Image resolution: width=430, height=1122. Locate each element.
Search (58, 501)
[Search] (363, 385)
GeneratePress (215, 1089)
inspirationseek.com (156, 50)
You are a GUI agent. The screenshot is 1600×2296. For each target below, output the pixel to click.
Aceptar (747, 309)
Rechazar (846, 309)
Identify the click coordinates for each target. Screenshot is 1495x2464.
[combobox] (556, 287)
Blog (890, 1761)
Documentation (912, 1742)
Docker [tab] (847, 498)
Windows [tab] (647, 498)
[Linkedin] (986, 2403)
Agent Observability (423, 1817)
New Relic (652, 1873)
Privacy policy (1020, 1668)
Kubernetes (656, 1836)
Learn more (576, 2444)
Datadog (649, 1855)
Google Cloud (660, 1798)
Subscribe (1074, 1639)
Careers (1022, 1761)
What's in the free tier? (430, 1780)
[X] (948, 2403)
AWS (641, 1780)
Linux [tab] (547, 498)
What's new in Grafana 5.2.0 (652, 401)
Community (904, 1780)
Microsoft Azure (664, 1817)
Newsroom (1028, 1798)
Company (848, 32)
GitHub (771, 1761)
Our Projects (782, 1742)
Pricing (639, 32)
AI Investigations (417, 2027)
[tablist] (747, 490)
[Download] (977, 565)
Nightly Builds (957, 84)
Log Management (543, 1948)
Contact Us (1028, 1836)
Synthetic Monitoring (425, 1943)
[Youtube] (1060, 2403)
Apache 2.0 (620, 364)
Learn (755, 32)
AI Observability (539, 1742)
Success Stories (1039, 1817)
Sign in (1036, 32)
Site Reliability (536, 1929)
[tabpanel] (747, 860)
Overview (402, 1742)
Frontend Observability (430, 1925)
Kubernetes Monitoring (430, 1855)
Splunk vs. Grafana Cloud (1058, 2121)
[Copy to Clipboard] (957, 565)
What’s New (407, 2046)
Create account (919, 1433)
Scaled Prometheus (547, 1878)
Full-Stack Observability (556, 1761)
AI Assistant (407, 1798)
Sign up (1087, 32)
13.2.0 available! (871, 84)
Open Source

========

■ What you have to do
Output the lines above exactly, but only those between the line holding "[Search] (363, 385)" and the line holding "AI Investigations (417, 2027)", inclusive.

■ Response to this task
[Search] (363, 385)
GeneratePress (215, 1089)
inspirationseek.com (156, 50)
You are a GUI agent. The screenshot is 1600×2296. For each target below, output the pixel to click.
Aceptar (747, 309)
Rechazar (846, 309)
Identify the click coordinates for each target. Screenshot is 1495x2464.
[combobox] (556, 287)
Blog (890, 1761)
Documentation (912, 1742)
Docker [tab] (847, 498)
Windows [tab] (647, 498)
[Linkedin] (986, 2403)
Agent Observability (423, 1817)
New Relic (652, 1873)
Privacy policy (1020, 1668)
Kubernetes (656, 1836)
Learn more (576, 2444)
Datadog (649, 1855)
Google Cloud (660, 1798)
Subscribe (1074, 1639)
Careers (1022, 1761)
What's in the free tier? (430, 1780)
[X] (948, 2403)
AWS (641, 1780)
Linux [tab] (547, 498)
What's new in Grafana 5.2.0 (652, 401)
Community (904, 1780)
Microsoft Azure (664, 1817)
Newsroom (1028, 1798)
Company (848, 32)
GitHub (771, 1761)
Our Projects (782, 1742)
Pricing (639, 32)
AI Investigations (417, 2027)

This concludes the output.